Reusable / operational knowledge

  • Run a netlab test locally against the managed service: NETLAB_SERVICE_URL=url://netlab-hosted/ scripts/test.bash --test testNetlabSevereImpairmentScenarios. Each provisions a real DO droplet (~15-20 min when infra is healthy; longer with acquire retries). Runs 1 droplet at a time (sequential) so it's a light marginal load.
  • Check host load + DO droplet count (the gating signal) via HardwareControlFabric — the fabric CLI's --args is naively space-split and can't take dash-leading tokens, so ship a script file:
    FABRIC="coursier launch community.kotlin.hardwarecontrolfabric:cli:0.2.6 -r https://kotlin.directory -- -H 198.199.106.165 -c $HOME/.config/hardware-control-fabric/client_cert.pem -k $HOME/.config/hardware-control-fabric/fabric_key.pkcs8 --ca-cert $HOME/.config/hardware-control-fabric/server_cert.pem"
    # write a /tmp/load.sh that reads the do-api-key from the netlab-manager process args and curls the DO droplets API, then:
    $FABRIC write-file --remote-output-path /tmp/load.sh --local-input-path /tmp/load.sh
    $FABRIC launch --cmd /bin/sh --args "/tmp/load.sh" --wait
    
    The DO API key is embedded in the running netlab-manager-server.jar args: ps -eo args | grep -o 'do-api-key [a-z0-9_]*'. launch --wait hard-caps at 60s — for longer jobs run detached (( … ) > out.txt &) and poll the file with read-file. Never pkill -f <pattern> from a Claude Bash shell — its own command line matches and it self-kills; kill by explicit PID.
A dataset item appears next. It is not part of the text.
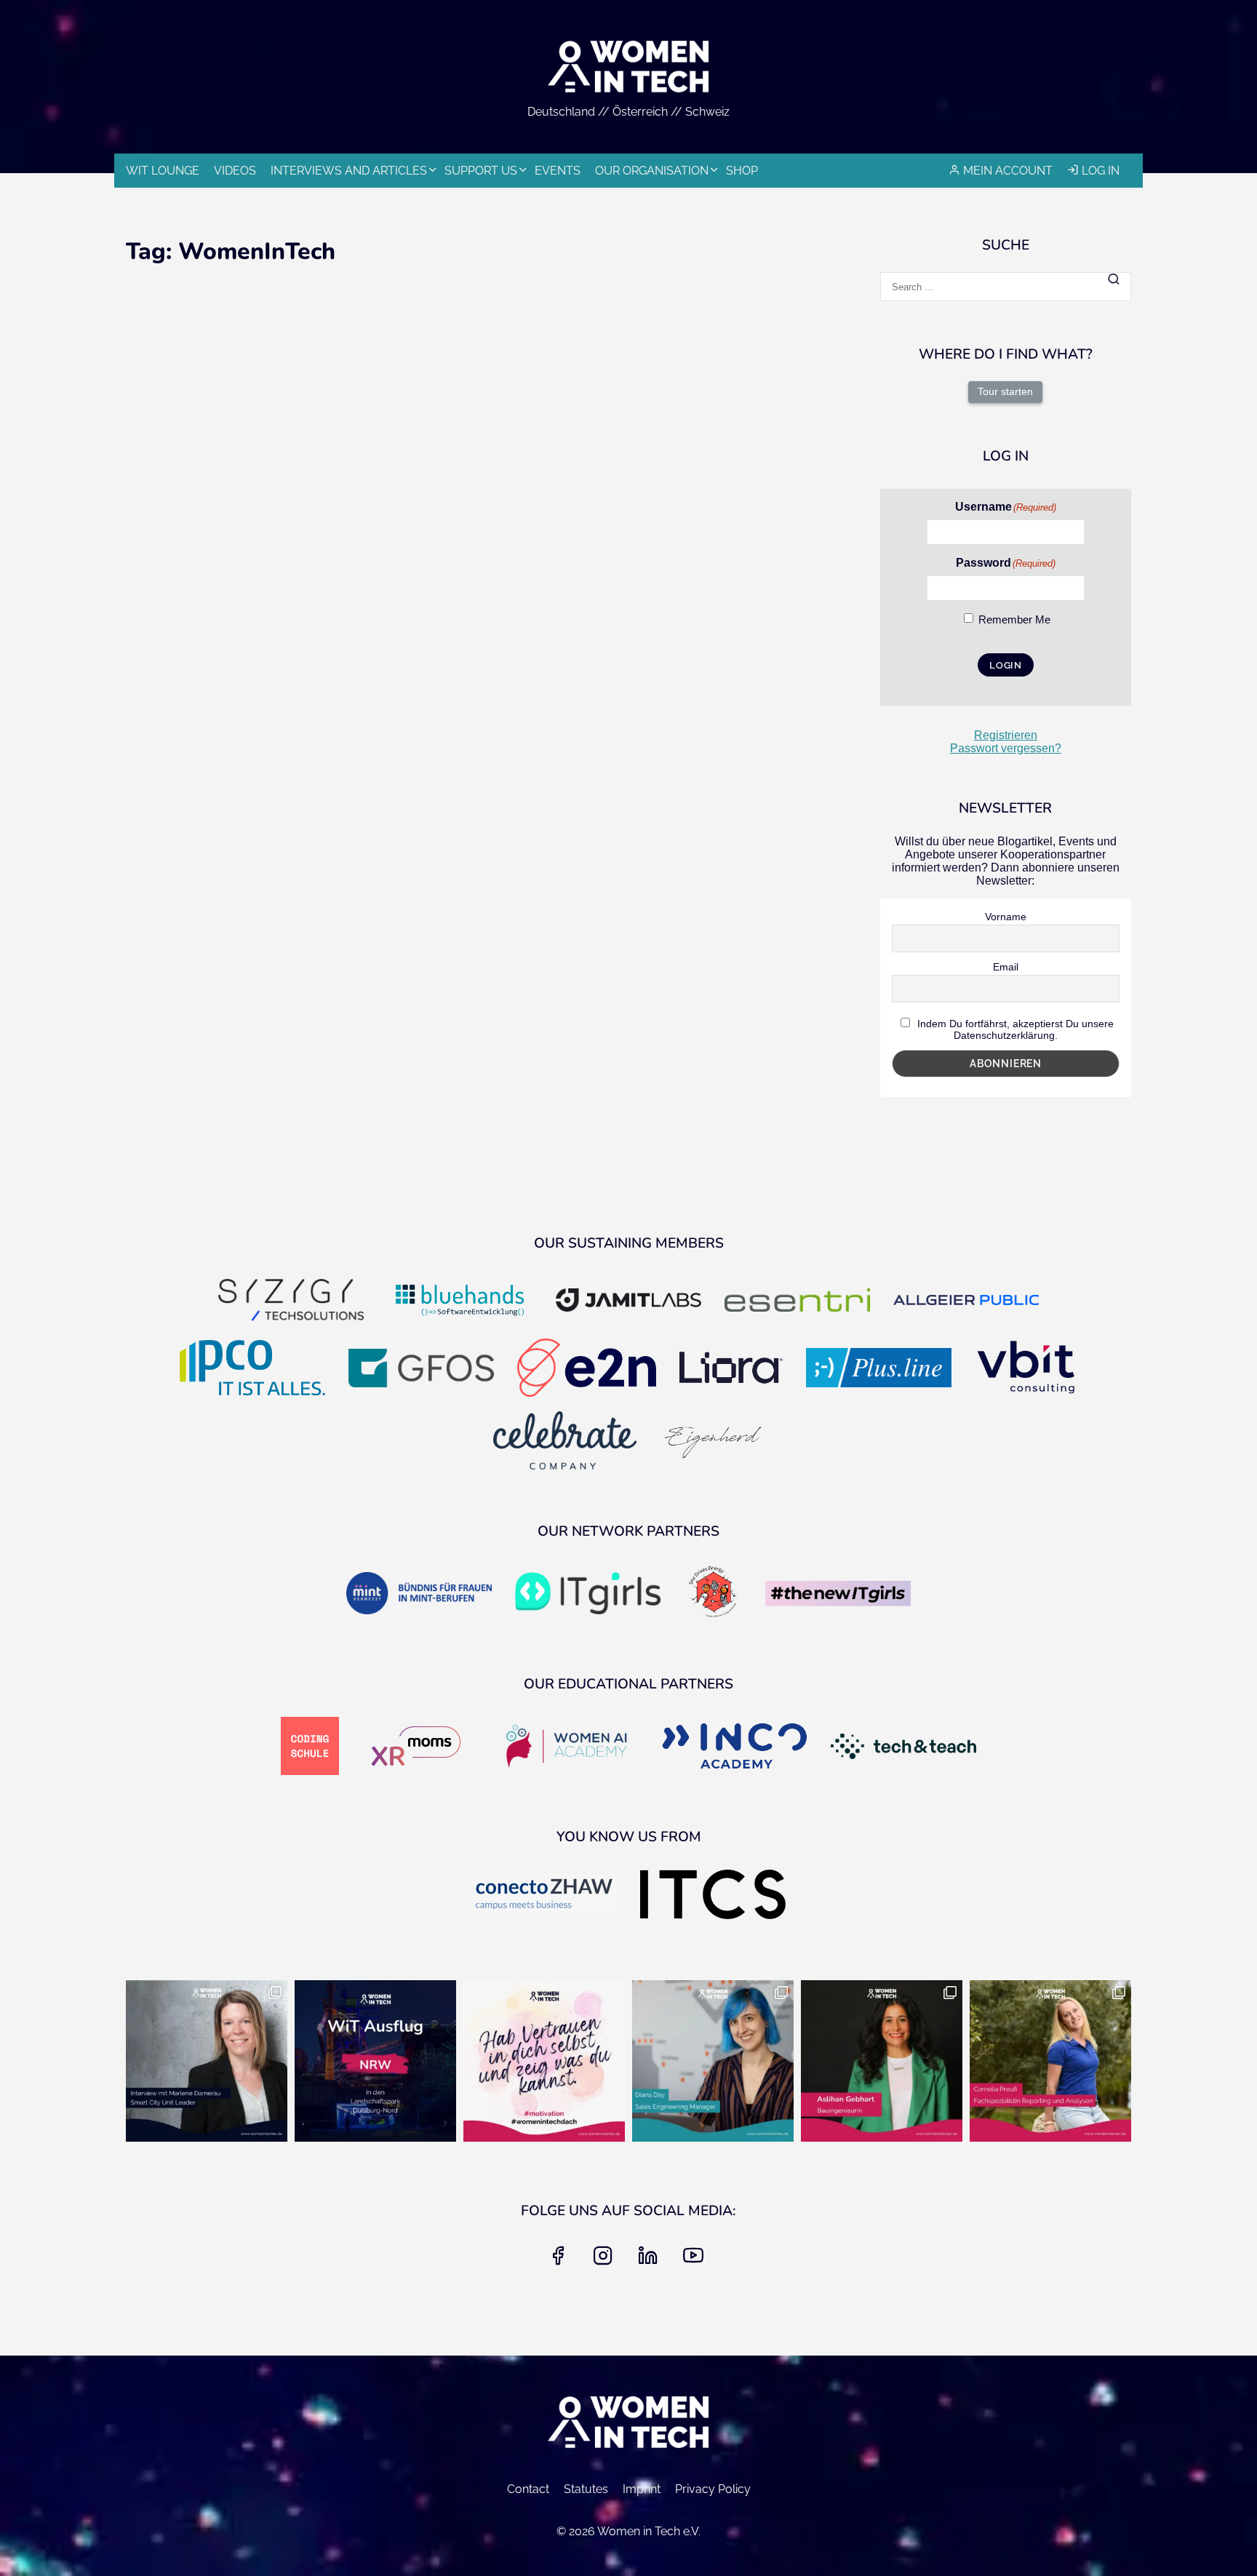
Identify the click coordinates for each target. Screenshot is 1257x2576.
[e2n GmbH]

  • Read a kotlin.build run's outcome (the WUI is a JS SPA; scrape the JSON APIs instead): build outcome https://buildtest.kotlin.build/api/build-rules?id=<runId> (shows per-rule PASSED/FAILED — an empty result or a fast ~3-min run means it failed at build-setup, i.e. host too loaded to build); test failures https://buildtest.kotlin.build/api/test-results?id=<runId>. Both time out when the host is overloaded — that timeout is itself a load signal.
  • buildMaven() build gotchas: clear ~/.aibuildcaches/_code_UrlResolver before re-running a test after editing src/ (stale cached artifact otherwise); the produced jar is a directory containing resolver-<ver>.jar (verify hardened code made it in by unzipping and grepping the class).
  • Related handoffs / memory: the CN OOM + protocol 0.0.303 rollout, the netlab netem impairment feature, and the netlab manager provisioning-concurrency history are all prior context; see the other handoffs/*netlab* and *containernursery* files in this directory.